GDF nega crise na saúde
Os deputados distritais que protocolaram o requerimento participaram, na tarde desta segunda (27), de reunião com a Secretaria de Saúde (SES) e o Iges-DF. Para Dayse Amarílio (PSB), o GDF segue negando a crise.
“Mesmo após essa reunião que foi convocada para hoje, a gente não consegue perceber uma sensibilidade do governo do Distrito Federal de que existe, sim, um momento muito difícil da saúde, um momento de colapso e de caos, que parece que é negado pela própria pasta”, disse após o encontro.
Há um déficit de 36% na frota de ambulâncias na rede pública de saúde. No dia 14 de maio, uma criança de um ano e oito meses faleceu na UPA do Recanto das Emas, administrada pelo Iges-DF, após esperar por mais de 12h por um veículo para ser transferida para a UTI de um hospital.

Instruções:
A. Cite o trecho do texto sobre a crise na saúde do DF que começa em "GDF nega crise" e termina em "após o encontro.".
B. Responda com base no texto sobre a crise na saúde do DF:
(i) Com quais órgãos os deputados distritais se reuniram?
(ii) De quanto é o déficit na frota de ambulâncias da rede pública de saúde?
(iii) Por quanto tempo a criança esperou por um veículo na UPA do Recanto das Emas?

Dados armazenados:

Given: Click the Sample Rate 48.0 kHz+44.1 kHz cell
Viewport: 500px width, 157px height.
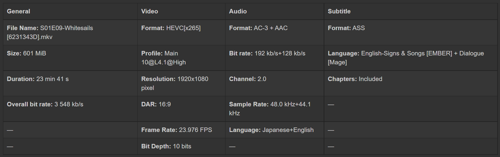Looking at the screenshot, I should tap(270, 108).
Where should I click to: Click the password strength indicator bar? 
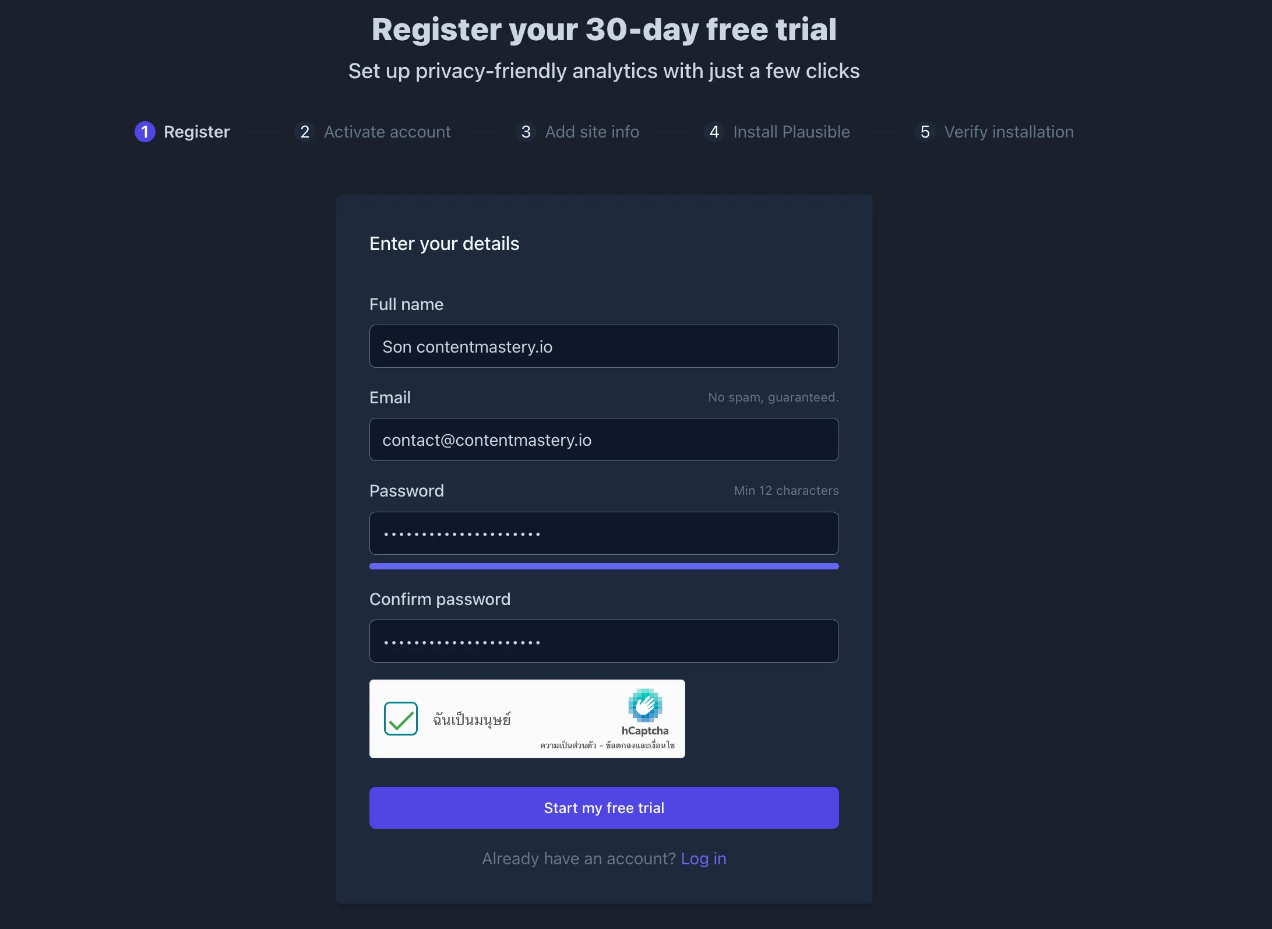(604, 566)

Respostas em ordem:
A.
GDF nega crise na saúde
Os deputados distritais que protocolaram o requerimento participaram, na tarde desta segunda (27), de reunião com a Secretaria de Saúde (SES) e o Iges-DF. Para Dayse Amarílio (PSB), o GDF segue negando a crise.
“Mesmo após essa reunião que foi convocada para hoje, a gente não consegue perceber uma sensibilidade do governo do Distrito Federal de que existe, sim, um momento muito difícil da saúde, um momento de colapso e de caos, que parece que é negado pela própria pasta”, disse após o encontro.

B.
(i) Com a Secretaria de Saúde (SES) e o Iges-DF.
(ii) De 36%.
(iii) Por mais de 12 horas.